(ACTIONS TO TAKE)
A: In the passage about the TrueAllele evidence challenge, which experts did the rogue judge in the Los Angeles U.S. Attorney's office era exclude?
B: Write a continuation of the passage about the challenge to TrueAllele evidence, starting after its final sentence.
[[ DOCUMENT PASSAGE open ]]
Anderson also challenged the TrueAllele evidence because it involved mere likelihoods and was subject to “potential errors by software operators and problems lurking in TrueAllele’s source code.” That argument went nowhere fast. There are other areas of expert testimony where discretion and judgment play a not insubstantial role. Fingerprint identification methodology , for example, involves “an unspecified, subjective, sliding scale” and human judgment calls relating to the quality and level of detail in a fingerprint.” Handwriting comparisons are even more subjective, yet judges every day admit such evidence. (When we worked in the U.S. Attorney’s office in Los Angeles a long time ago, there was one rogue judge who excluded fingerprint and handwriting experts, reasoning that jurors were capable of making the comparisons themselves. That view was not shared by any colleagues and was not smiled upon by the Ninth Circuit.)
[[ DOCUMENT PASSAGE closed ]]
[[ RECORDED INFORMATION open ]]
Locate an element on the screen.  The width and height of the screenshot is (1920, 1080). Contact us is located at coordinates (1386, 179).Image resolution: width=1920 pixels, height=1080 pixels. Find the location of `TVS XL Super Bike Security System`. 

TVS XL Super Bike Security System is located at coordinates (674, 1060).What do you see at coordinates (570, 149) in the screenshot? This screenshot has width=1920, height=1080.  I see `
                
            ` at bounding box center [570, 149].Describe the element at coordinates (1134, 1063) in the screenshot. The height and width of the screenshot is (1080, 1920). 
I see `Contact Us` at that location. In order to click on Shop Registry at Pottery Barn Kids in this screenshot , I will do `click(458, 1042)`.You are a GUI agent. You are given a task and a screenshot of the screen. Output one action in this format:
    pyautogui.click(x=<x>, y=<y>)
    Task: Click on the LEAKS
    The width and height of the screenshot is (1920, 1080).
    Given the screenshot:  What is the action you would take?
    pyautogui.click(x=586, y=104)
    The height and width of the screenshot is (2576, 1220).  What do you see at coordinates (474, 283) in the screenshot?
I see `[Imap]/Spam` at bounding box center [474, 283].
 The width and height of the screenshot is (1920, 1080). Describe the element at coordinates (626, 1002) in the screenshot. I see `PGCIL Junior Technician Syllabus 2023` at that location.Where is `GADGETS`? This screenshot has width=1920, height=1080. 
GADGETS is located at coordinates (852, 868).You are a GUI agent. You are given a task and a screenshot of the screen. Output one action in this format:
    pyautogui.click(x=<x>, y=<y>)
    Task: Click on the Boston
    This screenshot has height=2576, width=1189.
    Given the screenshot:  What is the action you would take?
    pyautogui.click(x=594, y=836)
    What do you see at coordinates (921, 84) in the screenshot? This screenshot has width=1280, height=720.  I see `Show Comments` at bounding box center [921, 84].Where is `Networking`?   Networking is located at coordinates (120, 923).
[[ RECORDED INFORMATION closed ]]
(ANSWERS IN ORDER)
A: Fingerprint and handwriting experts.

B:
Anderson is worth reading if you are looking at potential Rule 702 admissibility issues in the Third Circuit. It applies rigorous analysis that should weed out the worst of the worst junk science on offer. But it might also contain enough squishiness to let some frail expert testimony through.
The opinion also rejected the defendant’s argument that section 922(g) violated the Second Amendment. That is a fairly obvious and uninteresting result, unless you want to dive into a political debate — which we do not.